With leading paceman Javagal Srinath ruled out of the series with a finger injury during the First Test, the teams met for the Second Test in Kolkata, with an even bigger burden on Harbhajan. Public opinion was sceptical about India's chances of stopping Australia's winning streak, with former captain Bishan Bedi lamenting the demise of Indian cricket. Australia were again in control on the first day, scoring 193/1, with Hayden having struck Harbhajan out of the attack. Harbhajan fought back to reduce Australia to 252/7, taking five wickets in the final session, including Ricky Ponting, Adam Gilchrist and Shane Warne in successive balls to become the first Indian to claim a Test hat-trick. After a prolonged wait for the third umpire to adjudicate whether Sadagoppan Ramesh had managed to catch Warne before the ball hit the ground, the near-capacity crowd at Eden Gardens erupted when he was given out. Harbhajan eventually finished with 7/123 as Australia were bowled out for 445. India batted poorly, although Laxman scored 59, and were all out for 171, trailing by 274 runs.

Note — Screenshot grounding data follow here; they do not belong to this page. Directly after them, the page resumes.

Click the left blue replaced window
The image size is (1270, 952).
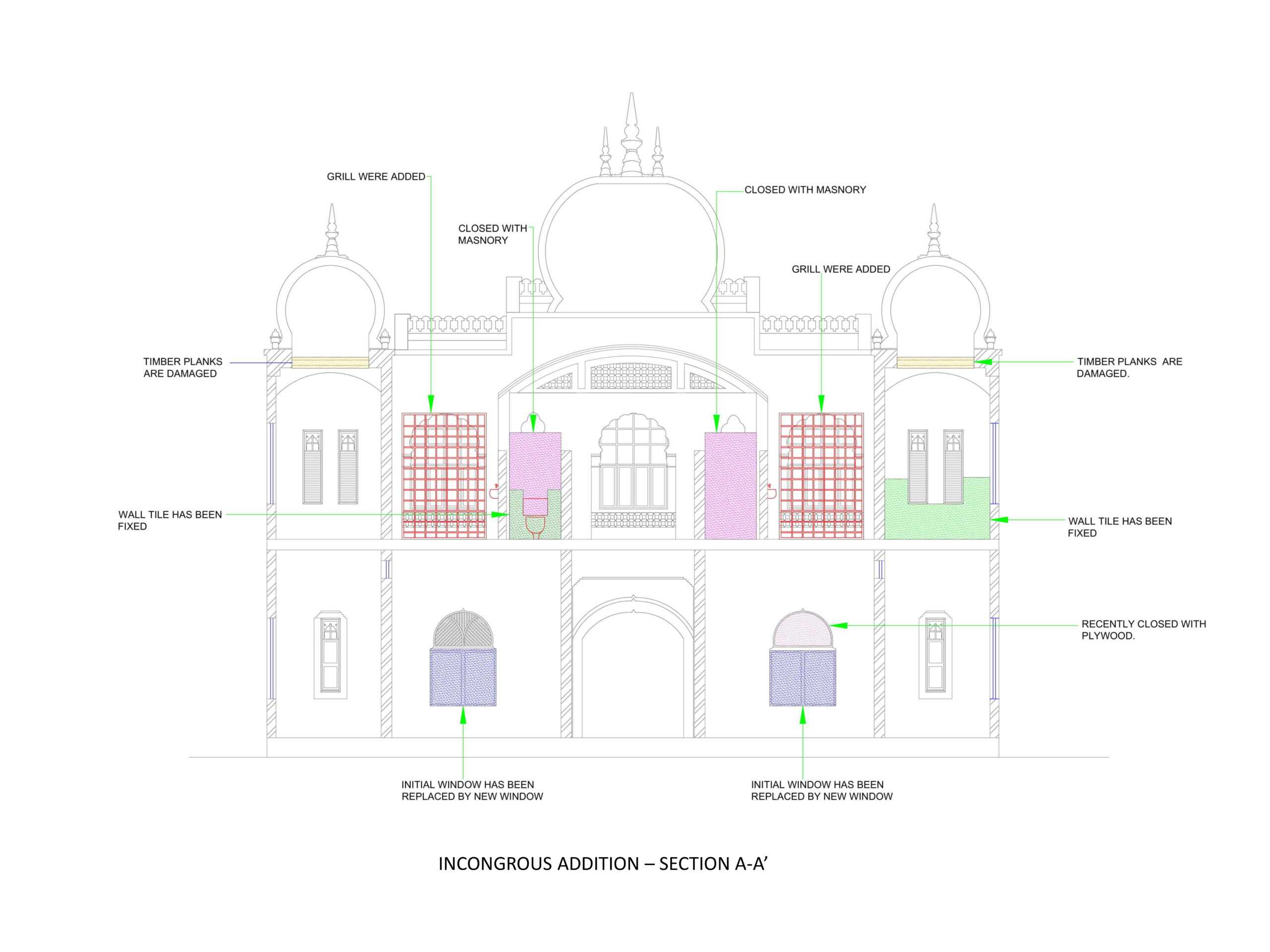pos(463,677)
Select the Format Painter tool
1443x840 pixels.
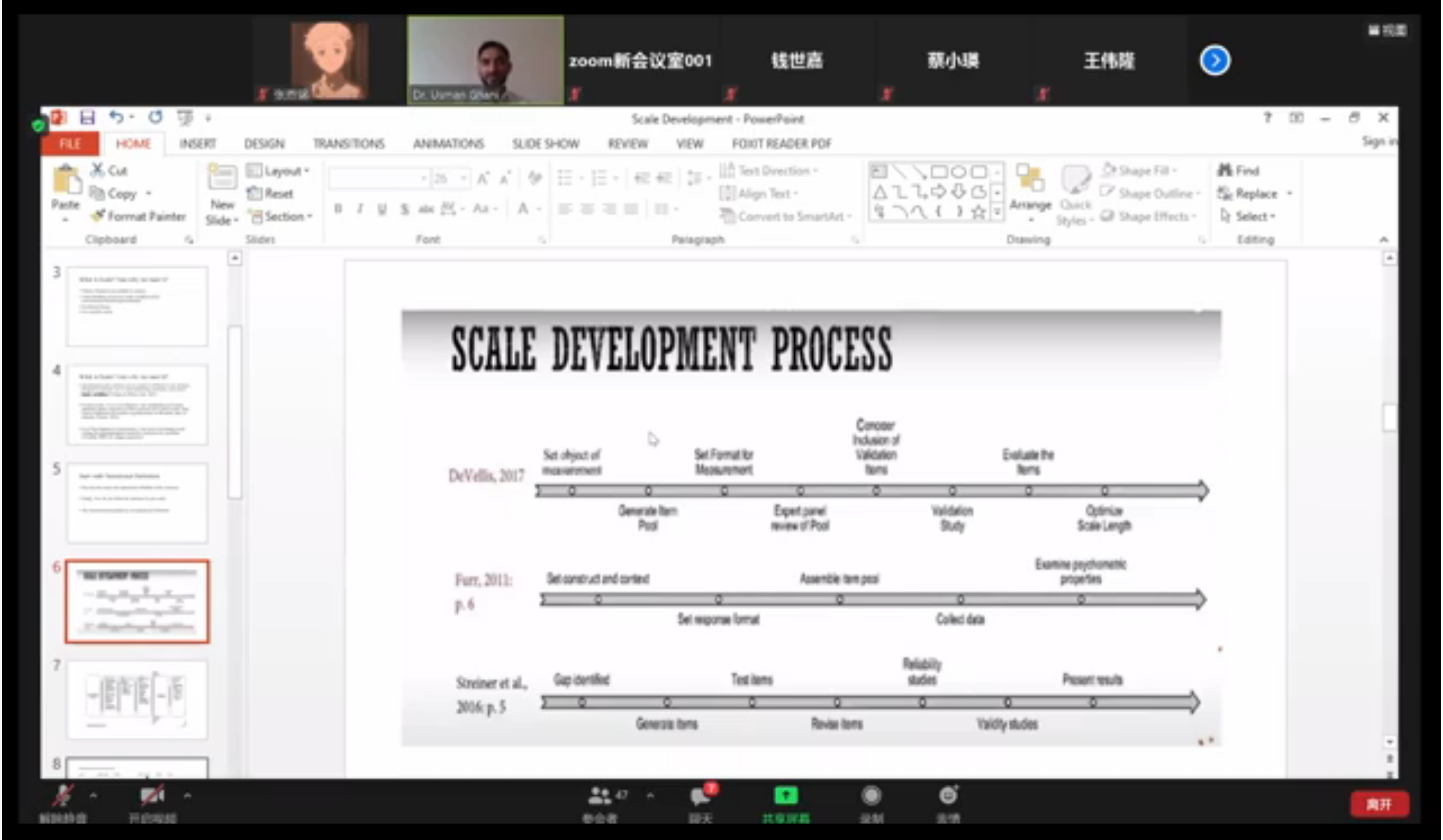[139, 216]
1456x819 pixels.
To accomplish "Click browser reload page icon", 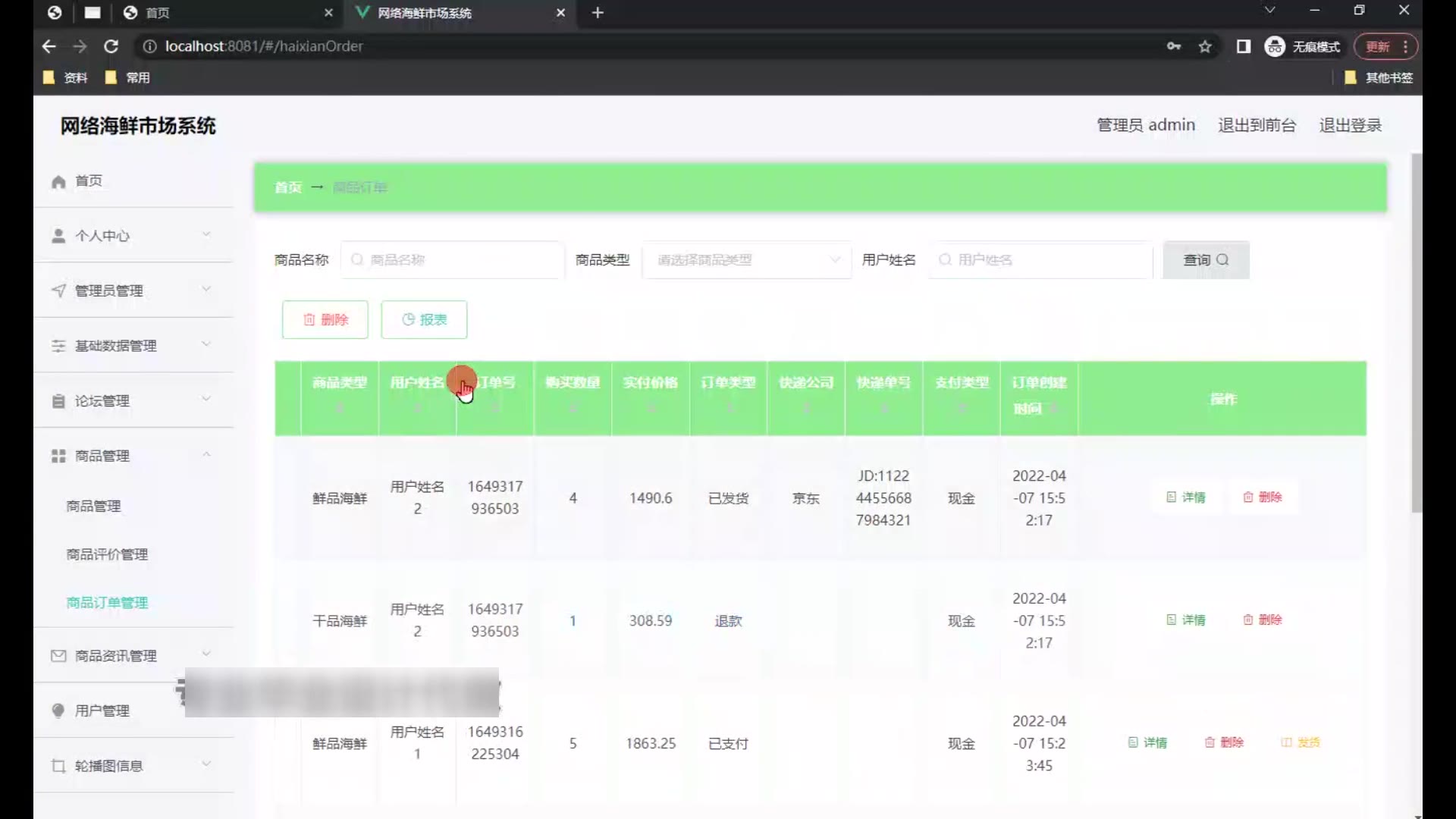I will [111, 47].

Australia enforced the follow-on, and India seemed to be all but out of the match, and the series, after McGrath got Ganguly out on 48, with India at 232/4. But then came an epic 376-run partnership between V. V. S. Laxman and Rahul Dravid. The duo batted together for an entire day, Laxman scoring 281 and Dravid scoring 180. This allowed India to declare early on the final day at 657/7, with a 383 run lead, setting Australia an imposing target of 384 to win.

Australia appeared to be safely batting out the match for a draw, until losing 7/56 in the final session, collapsing from 166/3 to be bowled out for 212. Tendulkar took three LBW wickets and Harbhajan claimed four of the wickets, to finish with 6/73 for the innings and a match tally of 13/196. India ended Australia's 16-match world record winning streak, and became only the third team to win a Test after being forced to follow on, with Australia having been the losing team on all three occasions.

=== Third Test ===

The teams arrived in Chennai for the deciding Third Test, and Australia's batsmen again seized control after winning the toss, reaching 340/3 on the second morning. Then, Australian captain Steve Waugh padded away a delivery from Harbhajan. The ball spun back into Waugh's stumps, who pushed the ball away with his glove, becoming only the sixth batsman in Tests to be given out "handled the ball". Waugh's dismissal instigated another Australian batting collapse, losing 6 wickets for 51 runs to be bowled out for 391, with Harbhajan taking all six in a spell of 6/26, to finish with 7/133. After India's batsmen gained a first-innings lead of 110 on the back of a third consecutive Chennai Test hundred by Sachin Tendulkar, the Australian batsmen were again unable to cope with Harbhajan in the second innings, who took 8/84 to end with match figures of 15/217. India appeared to be heading for an easy victory at 101/2 chasing 155, before losing 6/50 to be 151/8. Perhaps fittingly, Harbhajan walked to the crease, and struck the winning runs.

He was named man of the match and man of the series, having taken 32 wickets in the series, when none of his team-mates managed more than 3. The Wisden 100 study conducted by Wisden in 2002 rated all four of Harbhajan's efforts in the Second and Third Tests in the top 100 bowling performances of all time, the most for any bowler. He paid tribute to his father, who had died just six months earlier. His performance led to him usurping Anil Kumble's position as India's first-choice spinner.